## [Job 1]
Starting with the line containing "You are a computer-use" and going on through the end of the records, rename "Output" to "Input" in these records, leaving everything else unchanged, and leave the pictures out of your answer.

## [Source]
However, the notebook stops at the exercise prompt (cell 24):
"Write two C/C++ programs that respectively regenerate python results above."
without providing the C++ side of the bridge. Students are left to make the cross-language connection on their own — exactly the connection the notebook's title (python.list-reference) and structure promise to deliver.
Suggested addition (~3-4 hours of work)
Add a new section after the Python observations (around cell 22, before the exercise) that:
-
Writes the equivalent C++ programs — one with raw int** showing the aliasing bug parallel; one with std::vector<std::vector<double>> showing the safe modern equivalent.
-
Translates the is / id() mental model to C++ — Python a is b corresponds to C++ &a == &b for the aliasing case. Show this with cout << &matrix[0] << " == " << &matrix[1] << '\n'; parallel.
-
Names the analogy explicitly with a side-by-side table:
| Python |
C/C++ |
What it means |
b = a (list) |
int *b = a; |
Both point to same memory |
b = a.copy() |
std::vector<int> b = a; |
Deep copy |
a is b |
&a[0] == &b[0] |
Same memory? |
-
Connects to "shallow vs deep copy" as a named concept that bridges both languages.

## [Job 2]
Using the notebook review, answer yes or no to each statement, quoting the words that decide it: (a) The suggested addition is estimated at about three to four hours of work. (b) The notebook supplies the C++ side of the bridge. (c) The new section should be placed after the exercise.

## [Extracted information]

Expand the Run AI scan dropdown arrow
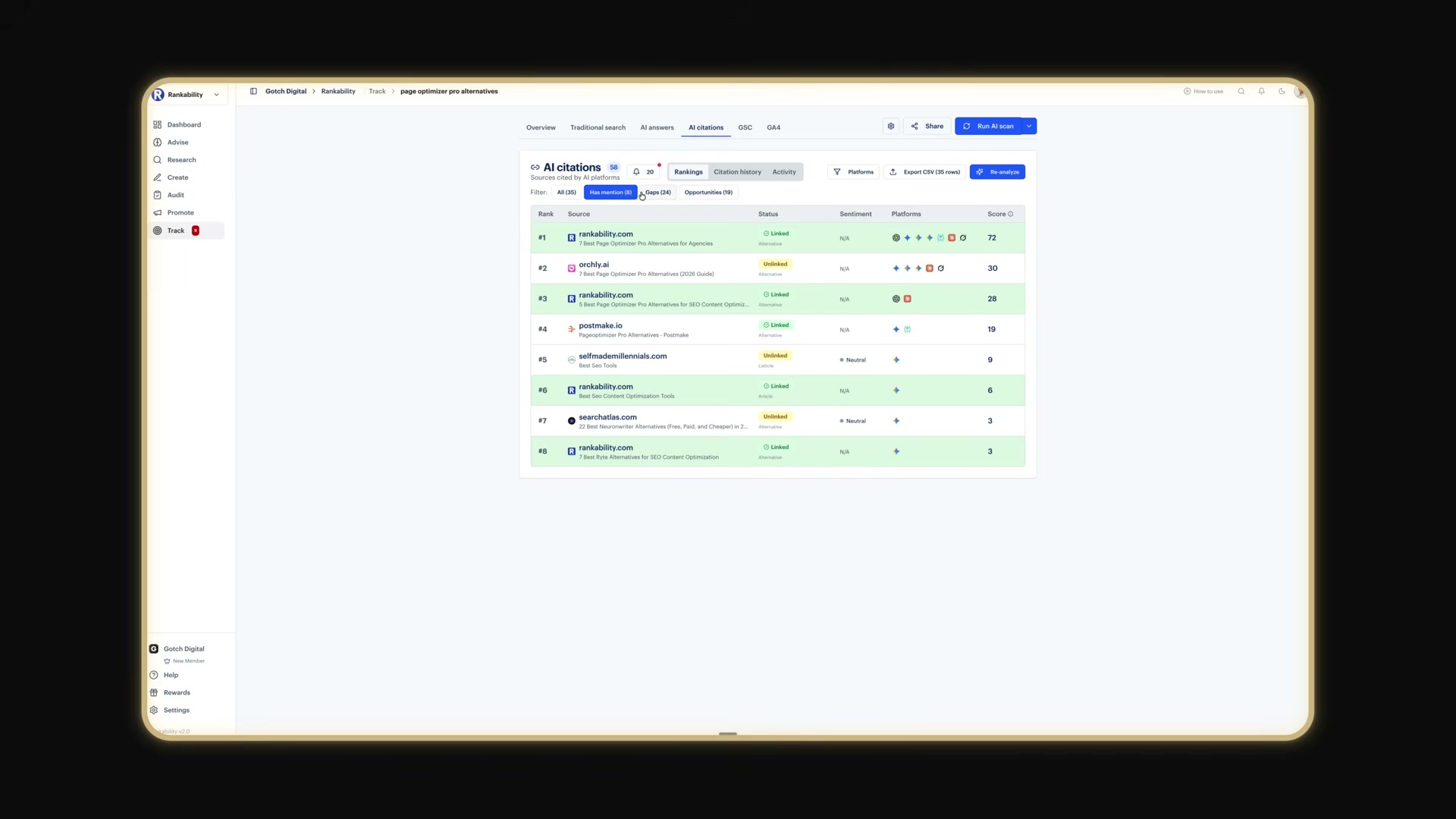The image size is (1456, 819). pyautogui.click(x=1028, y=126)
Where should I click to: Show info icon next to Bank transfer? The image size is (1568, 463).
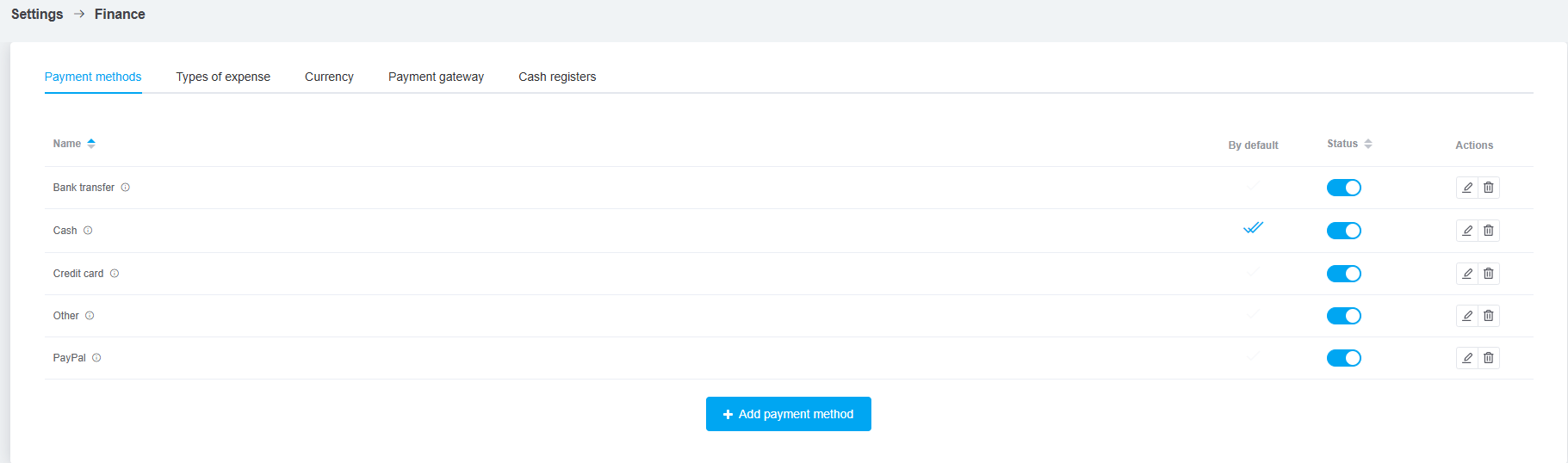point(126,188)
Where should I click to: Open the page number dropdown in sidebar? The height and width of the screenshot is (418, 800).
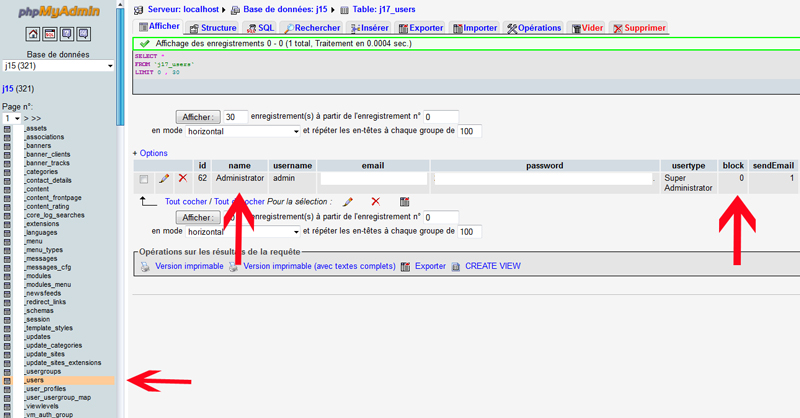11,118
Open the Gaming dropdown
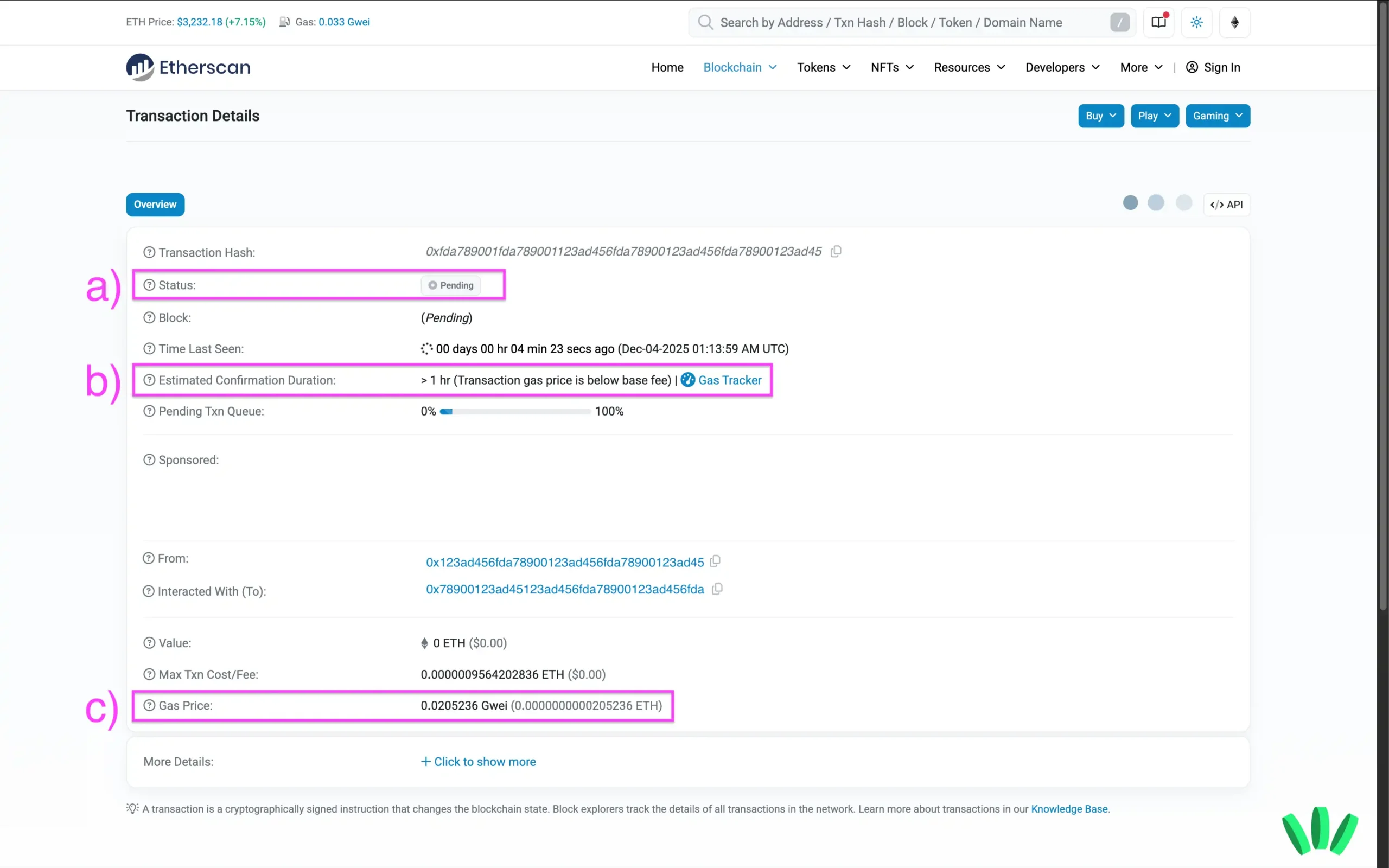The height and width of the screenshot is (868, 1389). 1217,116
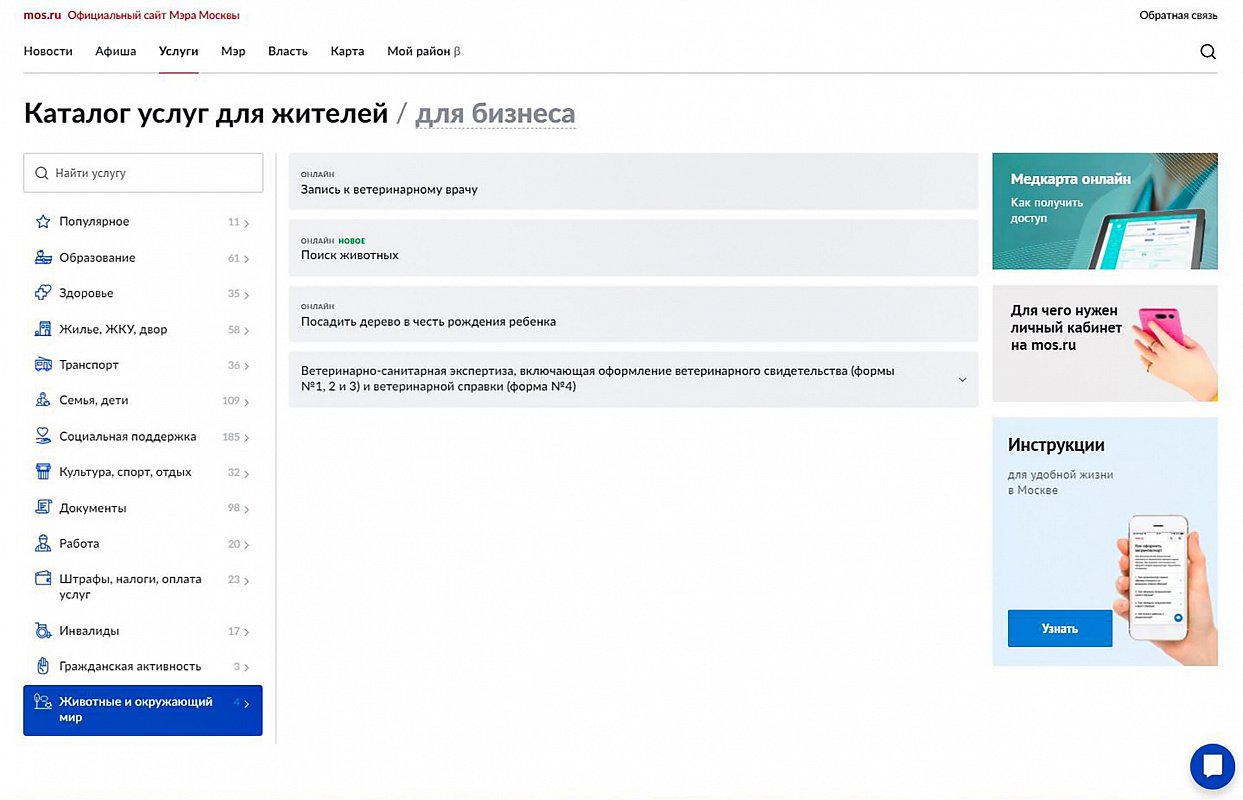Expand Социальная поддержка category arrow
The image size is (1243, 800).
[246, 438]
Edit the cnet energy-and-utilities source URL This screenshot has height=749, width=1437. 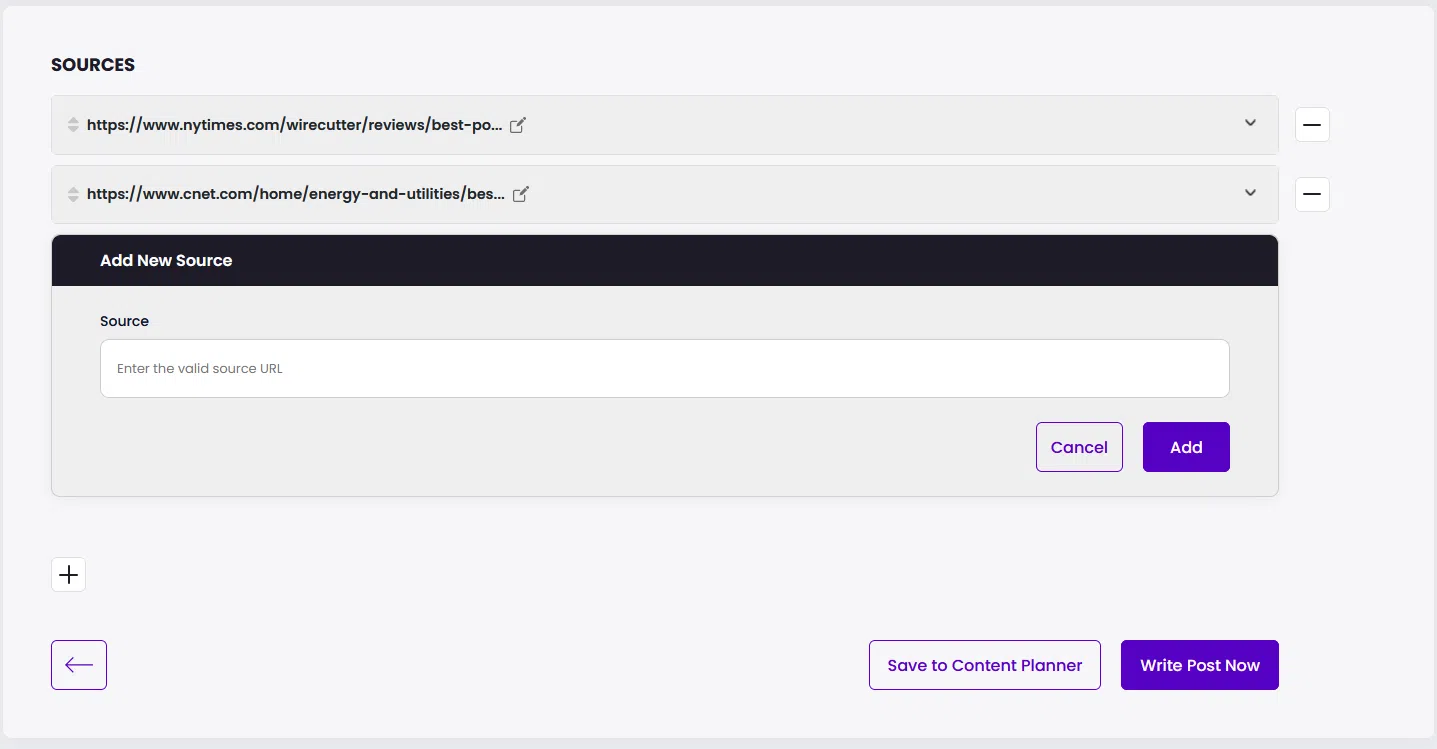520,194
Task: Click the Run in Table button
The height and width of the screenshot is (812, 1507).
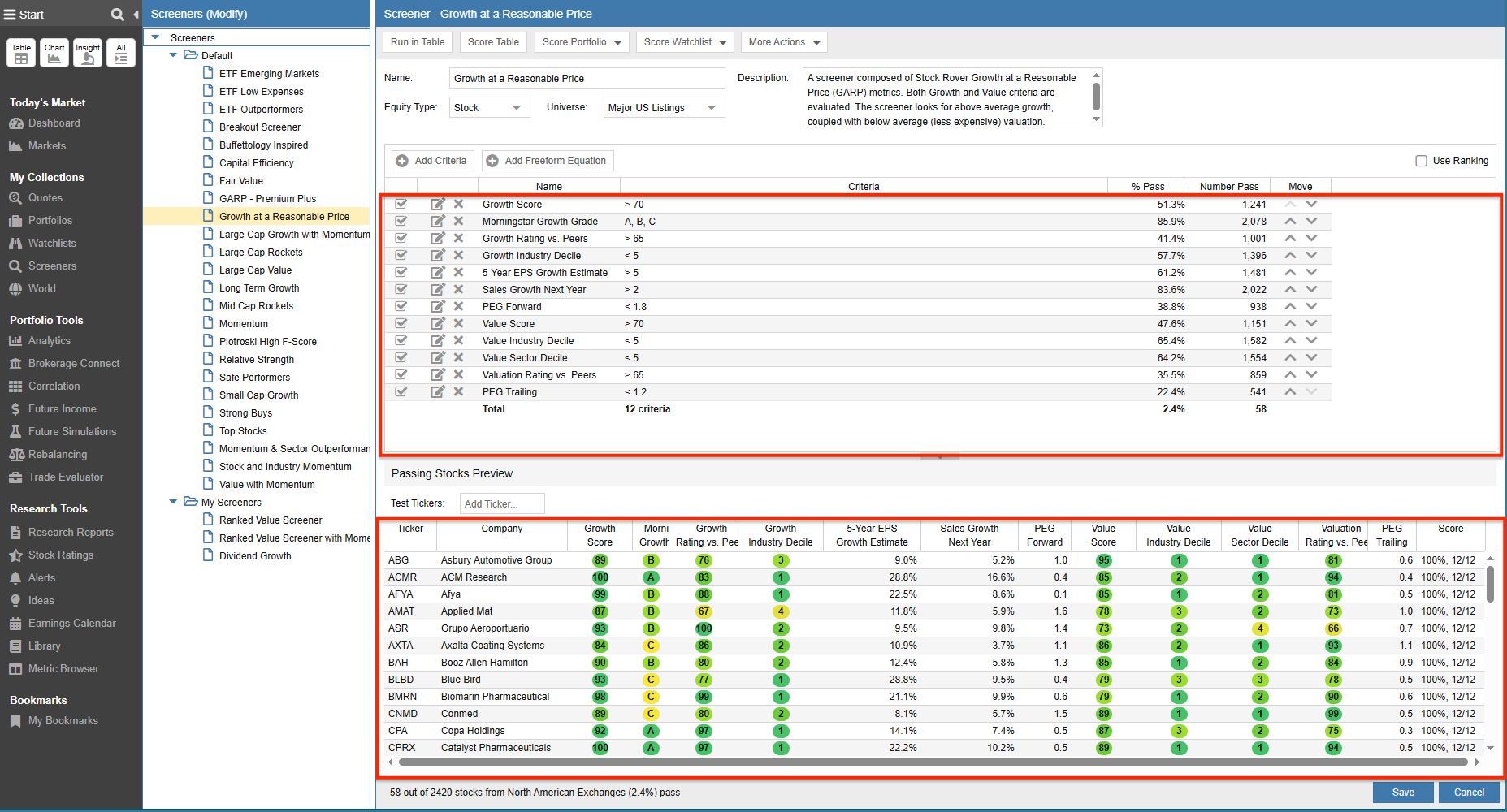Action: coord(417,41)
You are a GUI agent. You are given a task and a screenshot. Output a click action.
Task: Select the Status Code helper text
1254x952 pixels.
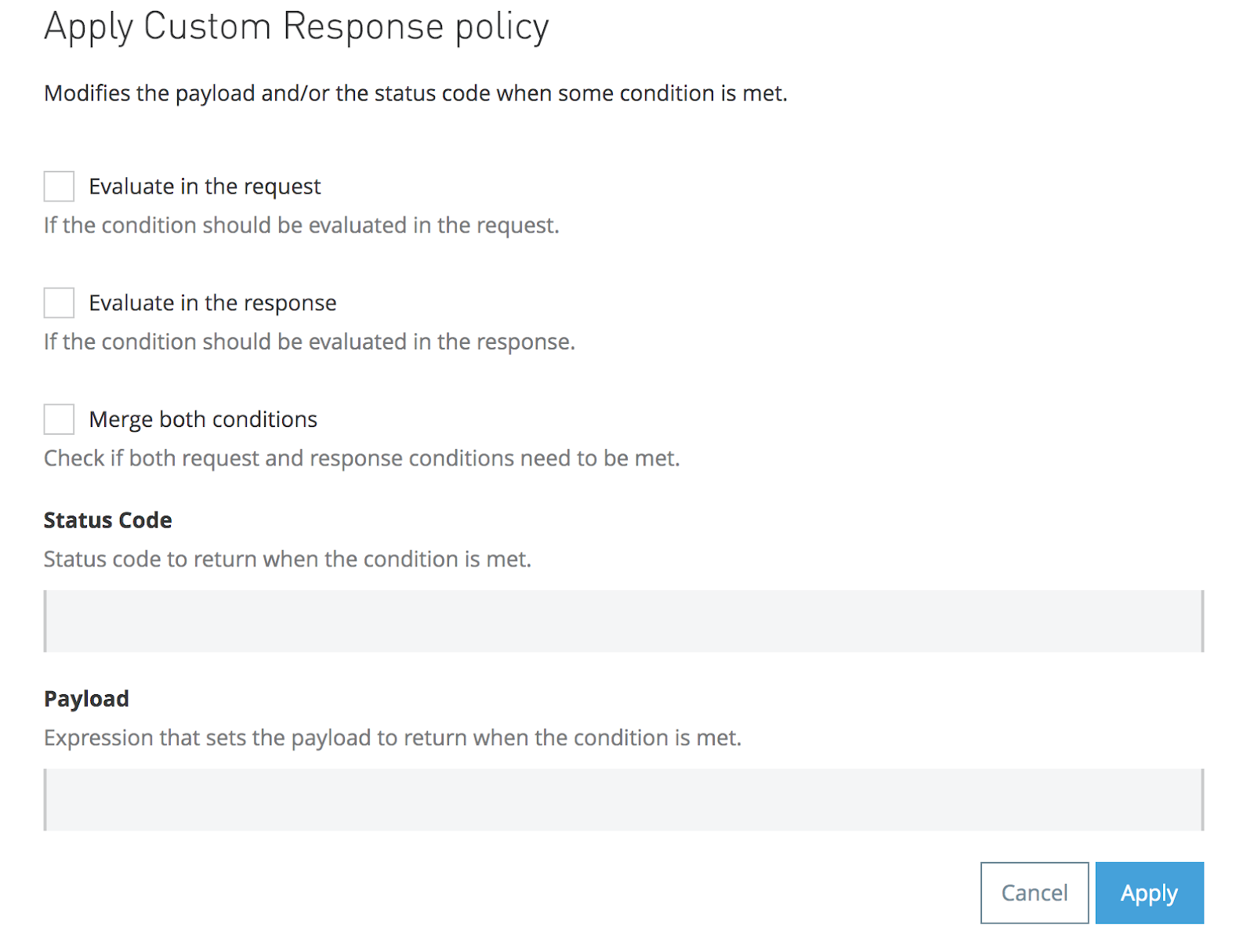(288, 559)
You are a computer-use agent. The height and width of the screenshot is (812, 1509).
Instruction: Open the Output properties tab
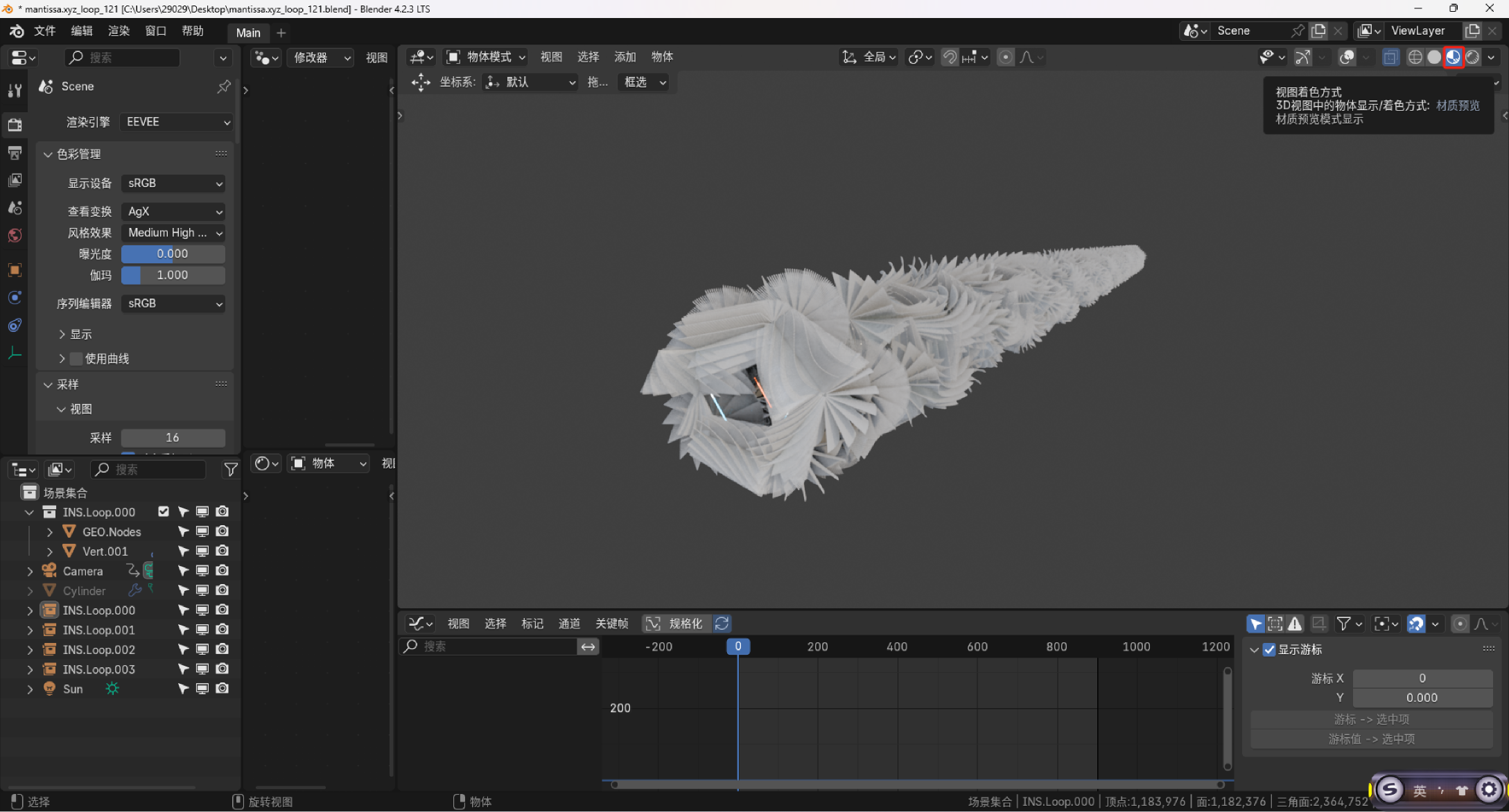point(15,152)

## [Full solution 1]
You are a computer-use agent. The height and width of the screenshot is (812, 1509).
Instruction: Open the Input properties tab
point(15,152)

## [Full solution 2]
(a) Yes: "Suggested addition (~3-4 hours of work)"
(b) No: "without providing the C++ side of the bridge"
(c) No: "around cell 22, before the exercise"